L'altra grande mia utopia, è il non potere più accettare il concetto di Stato Nazionale sovrano, ma di avere un governo mondiale unico, il compito del quale, non deve essere quello di diventare una gigantografia dello Stato attuale, ma di promuovere immediatamente la divisione delle etiche a partire dalle religioni. Lo dico anche agli educatori sul piano pedagogico, e quantifico: se avessi un figlio, al punto attuale in cui siamo, lo prenderei e lo obbligherei a scegliere tra poligamia o monogamia, una volta scelto vada con quelli che come lui la praticano. Questo metodo andrà impiegato per tutti e tre i debordamenti che sono il sesso, il danaro e il potere. Per il danaro poi dovrai scegliere tra la visione capitalistica o di sinistra; per quanto riguarda il potere: sei disposto ad accettare chi ti dice io comando tu ubbidisci? Dobbiamo decidere anche se sembra una utopia, del resto anche quelle che proponiamo adesso sono delle utopie, perché ogni giorno le dobbiamo verificare e la peggiore è quella della concezione dello Stato in cui una parte è costretta a dare l'etica all'altra parte. I cristiani sono lì in mezzo, convinti di avere la verità, però non sanno unirsi per proclamare la loro visione del mondo sul piano generale e particolare; con la divisione delle etiche verrebbero ridotti tutti questi problemi che il moderatore ha citato.

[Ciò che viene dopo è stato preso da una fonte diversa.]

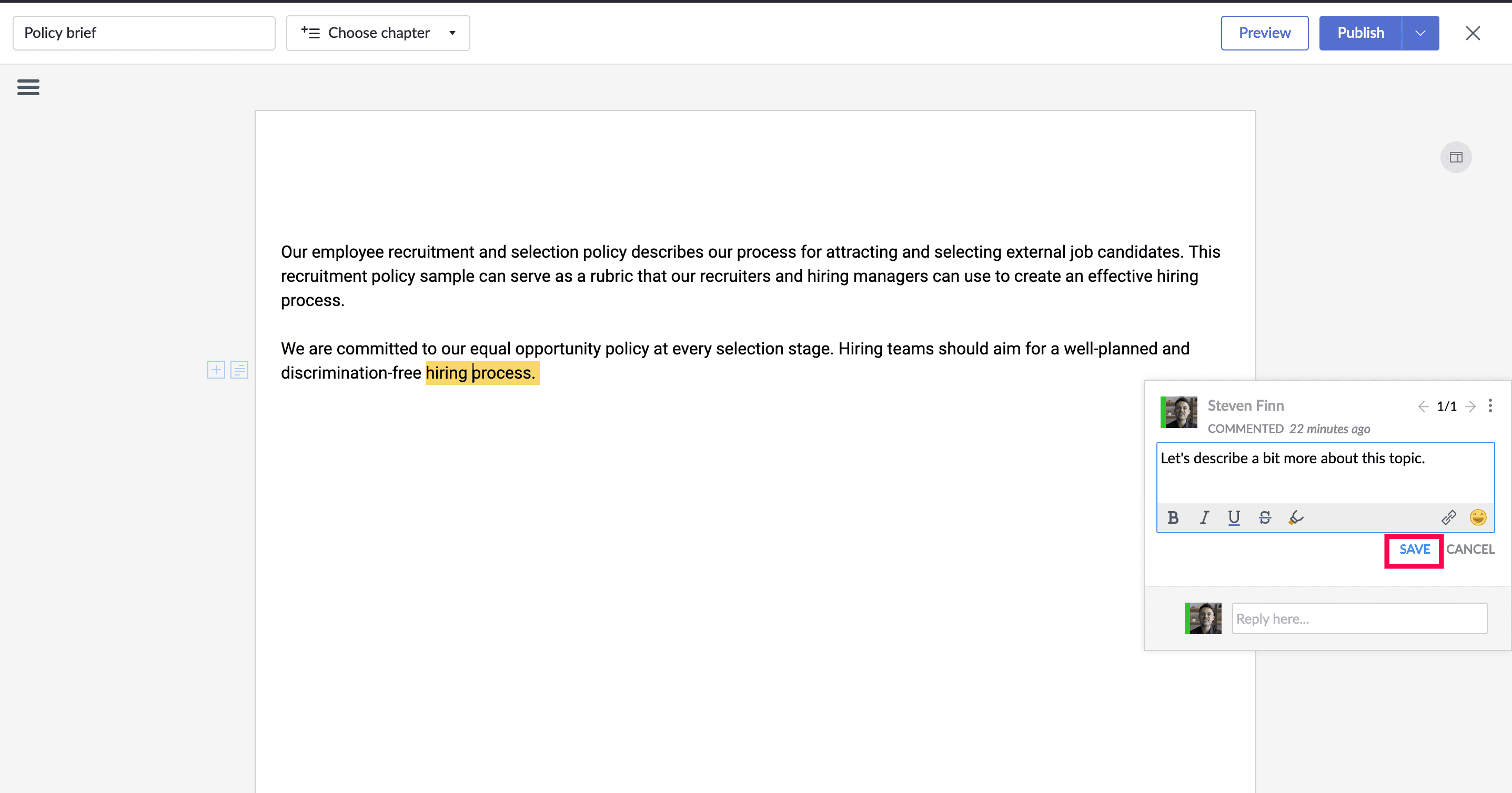Click the Preview button
This screenshot has height=793, width=1512.
coord(1264,33)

Voglio dirvi della scelta riguardo l'aborto terapeutico, cosa che io ho sostenuto per iscritto già da una ventina di anni fa. A quei tempi si diceva: è meglio la perdita del bambino o della madre. Io nei casi drammatici, come cattolico sostengo: chi deve decidere, se c'è da decidere sono loro. La decisione deve essere tra di loro, ed è una decisione in coscienza che non può essere influenzata da nessuna autorità, né laica né religiosa, che non può essere guidata da nessuna indicazione religiosa in forza della propria fede, lì la scelta è autonoma ed è di coscienza e nessuno al mondo potrà arbitrarsi di giudicare quello che hanno scelto.